Mais perdidos do que achados

Perdi a minha montanha. A última vez que a vi ela estava lá, verde e gorda, no lugar de sempre. Agora não a encontro. Já procurei nos meus bolsos e nas minhas bolsas. Revirei minhas gavetas. Será que esqueci na casa de alguém? Não. Já teriam me ligado. Todos sabem o quanto eu adoro aquela montanha.
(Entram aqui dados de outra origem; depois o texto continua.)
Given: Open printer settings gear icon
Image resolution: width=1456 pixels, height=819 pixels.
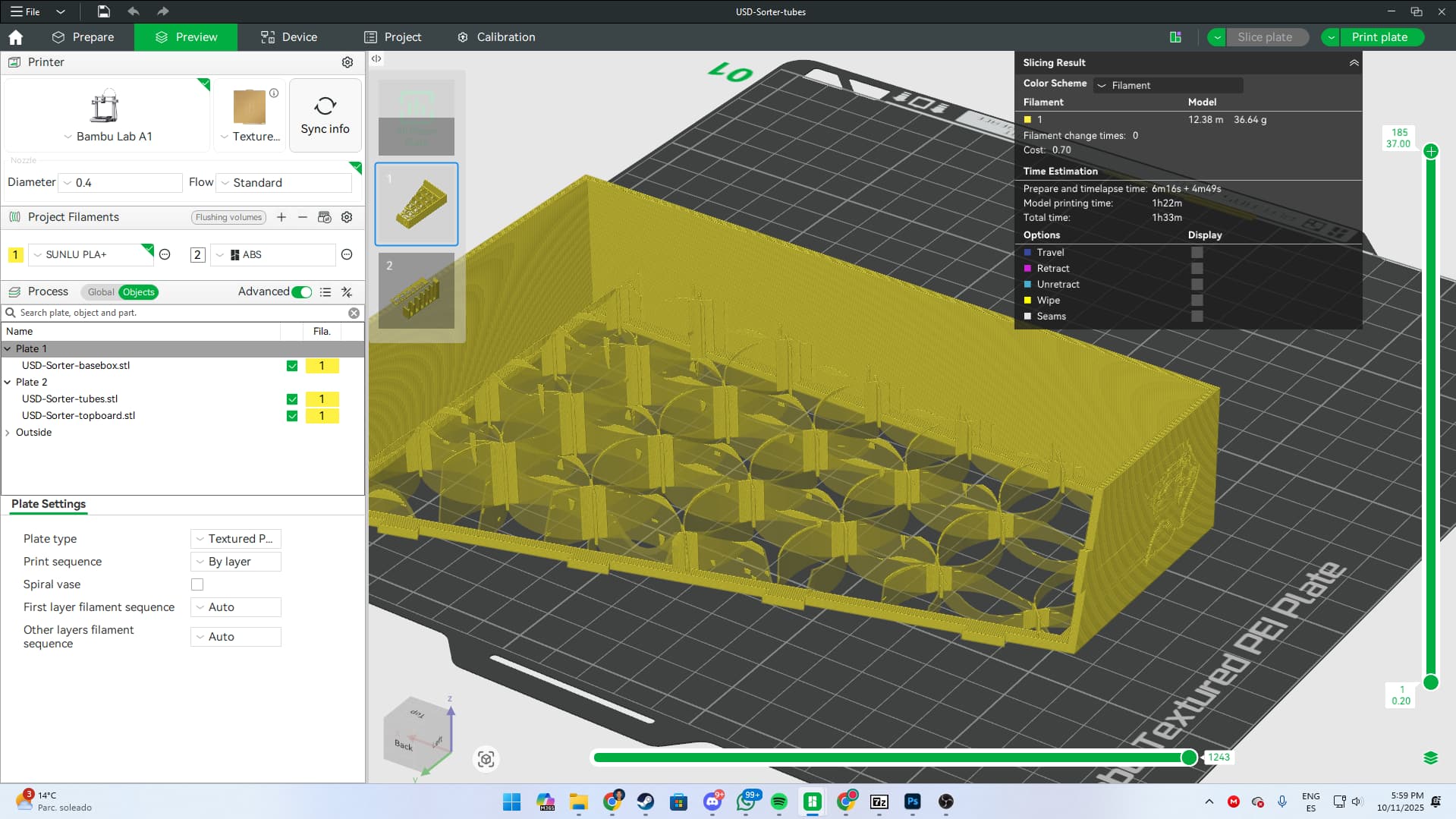Looking at the screenshot, I should pos(347,62).
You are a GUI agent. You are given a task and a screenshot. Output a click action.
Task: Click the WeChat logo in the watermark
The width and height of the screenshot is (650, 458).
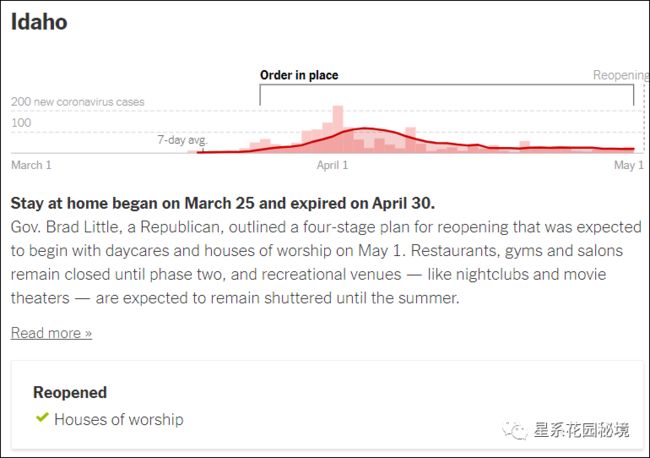click(x=515, y=431)
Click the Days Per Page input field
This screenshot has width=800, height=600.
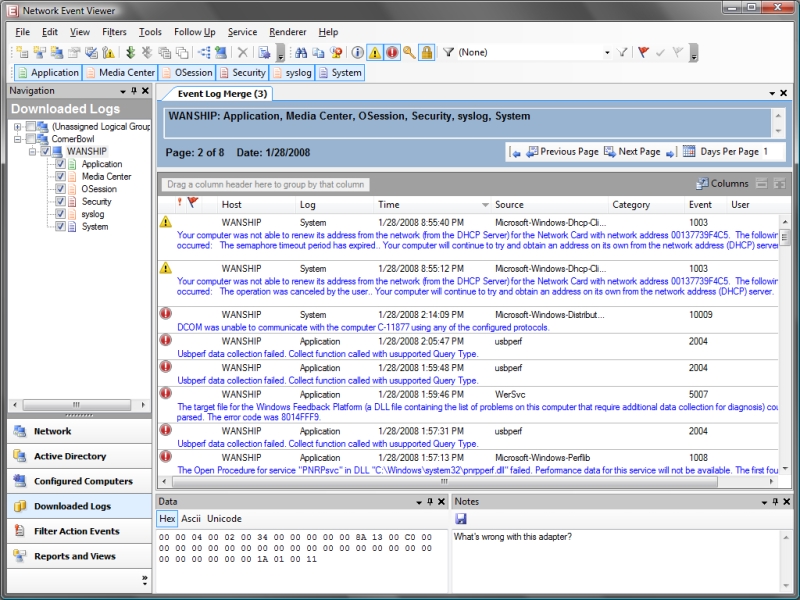[x=773, y=152]
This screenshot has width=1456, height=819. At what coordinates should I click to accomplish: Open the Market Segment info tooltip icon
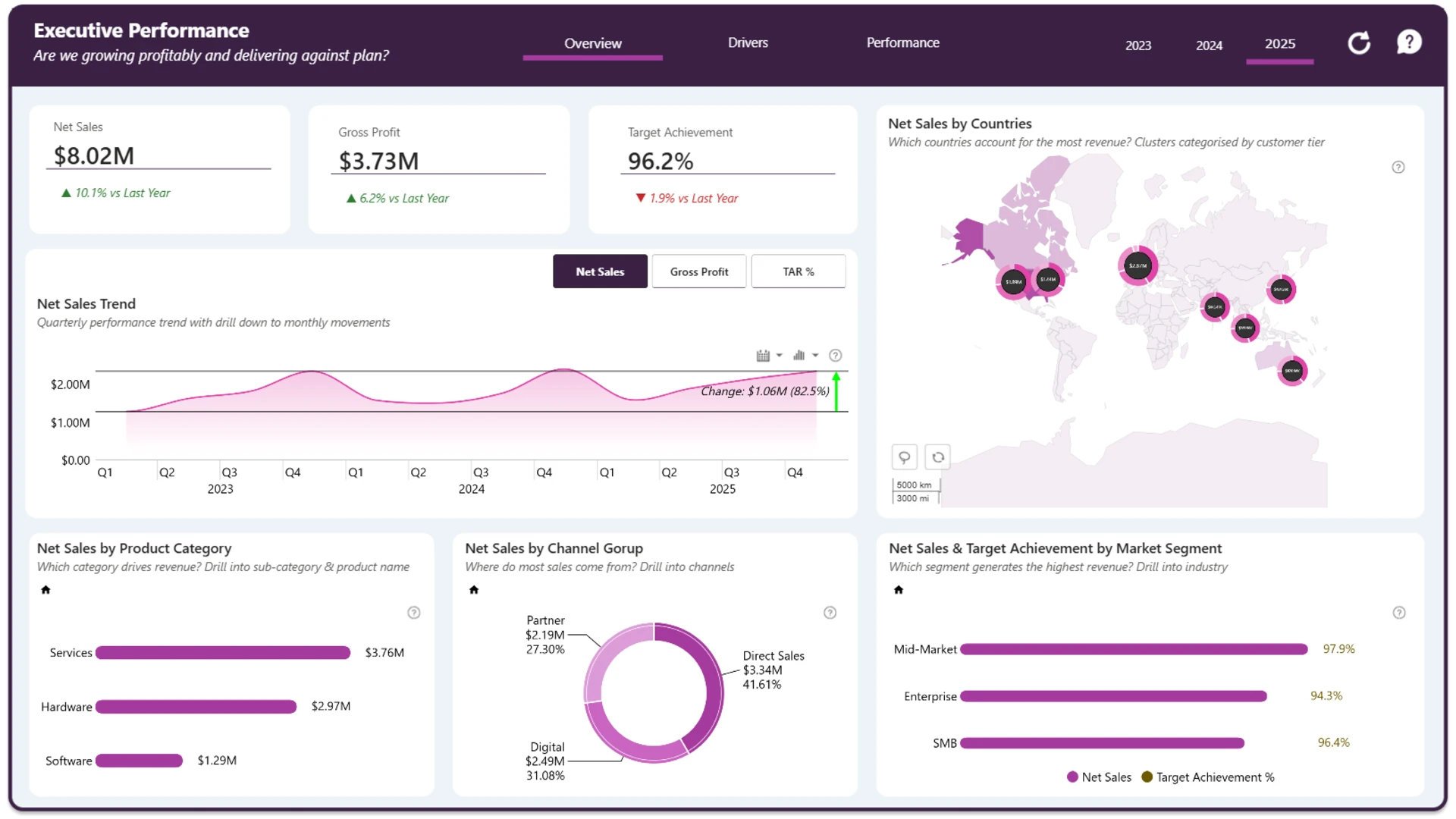1399,613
Começo tudo de novo. Todos os bolsos, todas as gavetas, no quarto da bagunça. Nada. São Longuinho, São Longuinho, se eu encontrar a minha montanha eu dou três pulinhos e três gritinhos. Posso ter deixado no carro. Corro para a rua. Olho em baixo dos bancos, no porta-luvas, no porta-malas, em baixo dos bancos de novo.

- Amor, você viu onde eu deixei a minha montanha?

- Que montanha?

- Aquela verde e gorda.

- Não, não vi. Já olhou no carro?

- Já.

- No armário?

- Já.

- Então eu não sei.

Na mochila. Ainda não procurei na mochila. Tiro tudo lá de dentro e atiro em cima da cama. Minhas mãos investigam cada milímetro, nervosas. Aquela sensação de incompetência por perder tudo. A lembrança da minha mãe, dizendo:
- Só não perde a cabeça porque está pendurada no pescoço.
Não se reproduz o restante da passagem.